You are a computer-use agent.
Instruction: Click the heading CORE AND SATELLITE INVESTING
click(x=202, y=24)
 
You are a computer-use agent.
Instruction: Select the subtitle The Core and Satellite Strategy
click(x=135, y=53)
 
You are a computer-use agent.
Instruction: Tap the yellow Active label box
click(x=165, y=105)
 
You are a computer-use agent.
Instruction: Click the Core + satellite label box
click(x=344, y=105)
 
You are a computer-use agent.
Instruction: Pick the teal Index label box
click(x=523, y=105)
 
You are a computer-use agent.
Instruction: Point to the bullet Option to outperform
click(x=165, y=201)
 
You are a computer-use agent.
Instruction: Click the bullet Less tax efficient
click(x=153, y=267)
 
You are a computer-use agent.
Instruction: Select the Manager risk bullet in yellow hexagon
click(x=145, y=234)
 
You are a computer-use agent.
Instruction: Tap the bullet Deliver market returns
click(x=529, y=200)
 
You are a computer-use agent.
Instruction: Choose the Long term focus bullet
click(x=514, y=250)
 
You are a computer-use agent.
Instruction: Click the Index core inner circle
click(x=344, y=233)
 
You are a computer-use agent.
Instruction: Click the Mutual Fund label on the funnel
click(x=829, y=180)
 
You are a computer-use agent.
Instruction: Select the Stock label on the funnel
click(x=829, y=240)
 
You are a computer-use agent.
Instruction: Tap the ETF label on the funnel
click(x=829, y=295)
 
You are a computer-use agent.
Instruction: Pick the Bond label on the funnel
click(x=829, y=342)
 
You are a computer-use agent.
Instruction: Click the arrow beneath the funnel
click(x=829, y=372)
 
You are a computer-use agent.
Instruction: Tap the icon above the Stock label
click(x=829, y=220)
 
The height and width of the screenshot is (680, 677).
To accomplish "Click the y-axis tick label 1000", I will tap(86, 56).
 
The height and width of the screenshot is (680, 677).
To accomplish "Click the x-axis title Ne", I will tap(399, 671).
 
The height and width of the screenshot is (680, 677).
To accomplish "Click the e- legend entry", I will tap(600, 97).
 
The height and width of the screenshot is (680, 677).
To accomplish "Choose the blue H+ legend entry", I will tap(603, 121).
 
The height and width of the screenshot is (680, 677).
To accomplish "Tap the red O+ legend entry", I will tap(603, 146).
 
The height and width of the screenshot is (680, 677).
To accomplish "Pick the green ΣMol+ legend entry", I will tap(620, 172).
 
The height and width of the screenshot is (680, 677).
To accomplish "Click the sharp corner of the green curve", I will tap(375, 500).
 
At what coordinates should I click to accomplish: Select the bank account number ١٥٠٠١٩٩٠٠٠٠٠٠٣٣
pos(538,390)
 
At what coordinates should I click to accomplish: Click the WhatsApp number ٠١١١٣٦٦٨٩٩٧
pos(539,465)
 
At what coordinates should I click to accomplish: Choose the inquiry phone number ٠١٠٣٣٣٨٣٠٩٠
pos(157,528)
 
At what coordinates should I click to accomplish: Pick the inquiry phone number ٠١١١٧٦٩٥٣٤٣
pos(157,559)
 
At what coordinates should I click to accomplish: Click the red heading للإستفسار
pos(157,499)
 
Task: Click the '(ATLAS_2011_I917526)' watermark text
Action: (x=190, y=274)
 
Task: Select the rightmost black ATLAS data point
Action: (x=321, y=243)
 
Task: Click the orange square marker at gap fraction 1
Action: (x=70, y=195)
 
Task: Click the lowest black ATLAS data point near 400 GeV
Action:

== What is asked ==
Gather every line in the entries above that contains the string "phone", and copy each one in full.

== Task result ==
At what coordinates should I click to accomplish: Choose the inquiry phone number ٠١٠٣٣٣٨٣٠٩٠
At what coordinates should I click to accomplish: Pick the inquiry phone number ٠١١١٧٦٩٥٣٤٣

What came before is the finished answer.